The backtranslation defense is also efficient in terms of computational cost, as it does not require additional training and can be implemented with a relatively cheap model. The paper also discusses the cost of backtranslation and proposes a technique to mitigate over-refusal due to unsatisfactory backtranslated prompts. The defense is shown to be effective in various settings, including when the target model is a large language model like GPT-3.5-turbo, Llama-2-Chat, and Vicuna. The defense is also shown to be effective against different types of jailbreaking attacks, including those that use adversarial prefixes or suffixes. The paper concludes that the backtranslation defense is a promising method for defending LLMs against jailbreaking attacks.This paper proposes a novel defense method against jailbreaking attacks on large language models (LLMs) using backtranslation. The method works by first generating a response from the target LLM based on an input prompt. Then, a backtranslation model is used to infer a potential input prompt that could lead to the generated response. This inferred prompt, called the backtranslated prompt, is then used to check if the target LLM would refuse it. If the target LLM refuses the backtranslated prompt, it is considered harmful, and the original prompt is also refused. This approach leverages the inherent ability of safety-aligned LLMs to refuse harmful prompts and does not require additional training or optimization.
The backtranslation defense is effective in identifying and rejecting harmful prompts, even when they are crafted to bypass existing defenses. It is also efficient, as it does not require additional training and can be implemented with a relatively cheap model. The defense is also robust to adversarial prompts, as it operates on the response generated by the target model rather than the input prompt, which attackers can manipulate.
The paper evaluates the effectiveness of the backtranslation defense against various jailbreaking attacks, including GCG, AutoDAN, PAIR, and PAP. The results show that the backtranslation defense significantly outperforms existing baselines, particularly in cases where the baselines are less effective. The defense also has minimal impact on the generation quality for benign prompts, as it only affects harmful prompts.
The backtranslation defense is also efficient in terms of computational cost, as it does not require additional training and can be implemented with a relatively cheap model.

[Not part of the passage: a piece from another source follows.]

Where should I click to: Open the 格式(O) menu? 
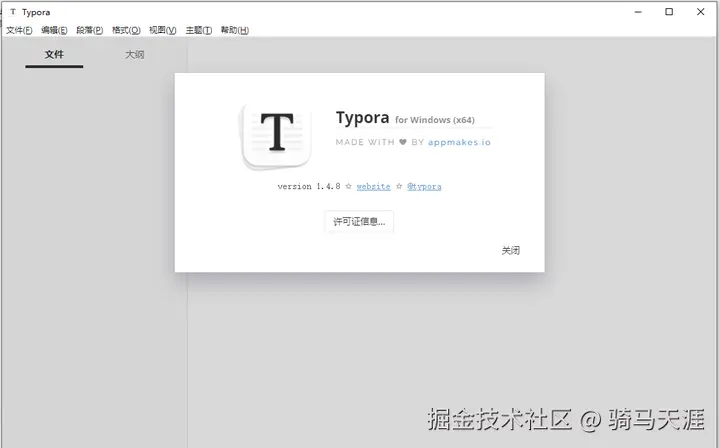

The paper also discusses the cost of backtranslation and proposes a technique to mitigate over-refusal due to unsatisfactory backtranslated prompts. The defense is shown to be effective in various settings, including when the target model is a large language model like GPT-3.5-turbo, Llama-2-Chat, and Vicuna. The defense is also shown to be effective against different types of jailbreaking attacks, including those that use adversarial prefixes or suffixes. The paper concludes that the backtranslation defense is a promising method for defending LLMs against jailbreaking attacks.